Judean Date Palms became a  staple crop in the Judah Kingdom through the history. They also present one of the many symbols of good fortune. In fact, King David named his daughter Tamar after the plant’s name in Hebrew.

Judean date palms grew around the Dead Sea in the south, to the Sea of Galilee and the Hula Valley regions in the north. The tree and its fruit are the reason why Jericho  became a major population center and are praised in the Hebrew Bible possibly several times indirectly, such as in Psalms, 92, “The righteous himself will blossom forth as a palm tree does”, and date clusters are mentioned in Song of Songs 5:11.

The plant remained an important symbol for some 3,000 years until the Roman Empire sought to expand their reign. By 500 AD, the symbolic palm trees were wiped out as a result of climate change, infrastructure decay and conquest.

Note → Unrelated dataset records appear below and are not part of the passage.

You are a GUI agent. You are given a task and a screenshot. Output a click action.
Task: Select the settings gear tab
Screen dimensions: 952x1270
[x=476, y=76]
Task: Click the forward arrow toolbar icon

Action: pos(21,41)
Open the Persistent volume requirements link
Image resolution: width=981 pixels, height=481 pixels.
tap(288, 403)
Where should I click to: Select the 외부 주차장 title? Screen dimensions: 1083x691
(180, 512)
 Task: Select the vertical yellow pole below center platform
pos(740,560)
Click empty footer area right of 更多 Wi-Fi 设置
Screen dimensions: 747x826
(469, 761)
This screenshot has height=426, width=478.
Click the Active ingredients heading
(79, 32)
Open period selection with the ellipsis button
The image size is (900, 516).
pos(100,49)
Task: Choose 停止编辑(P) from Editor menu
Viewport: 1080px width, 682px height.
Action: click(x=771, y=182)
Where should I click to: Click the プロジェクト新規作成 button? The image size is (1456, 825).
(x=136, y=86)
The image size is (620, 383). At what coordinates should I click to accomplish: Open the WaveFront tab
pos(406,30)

The Bible, the Koran, and other ancient literature contain references to these Judean Date Palms.Tree slipped from history and became a distant memory of what was once an important symbol for millions of people.

After archaeologists’ excavation of the site of Herod the Great’s palace in Israel in the early 1960’s they have discovered an ancient clay jar filled with seeds, these trees were brought back to life.

Archaeologist Ehud Netzer from the Hebrew University—who found the seeds—gave them to botanical archaeologist Mordechai Kislev at Bar-Ilan University in Tel Aviv. Kislev in turn gave the seeds to botanical researcher Elaine Solowey.

The seeds practically remained in the shadow of history from their discovery until 2005, Solowey decided to plant a seed and see what, if anything, would sprout. “I assumed the food in the seed would be no good after all that time. How could it be?”-  said Solowey.

“Dates were famous in antiquity for medicinal value,” said Solowey. “They were widely used for different kinds of diseases—cancers, TB [tuberculosis]—all kinds of problems.”

The botanical researcher was proven wrong after that.

The Judean Date palm produced its first flower in 2011.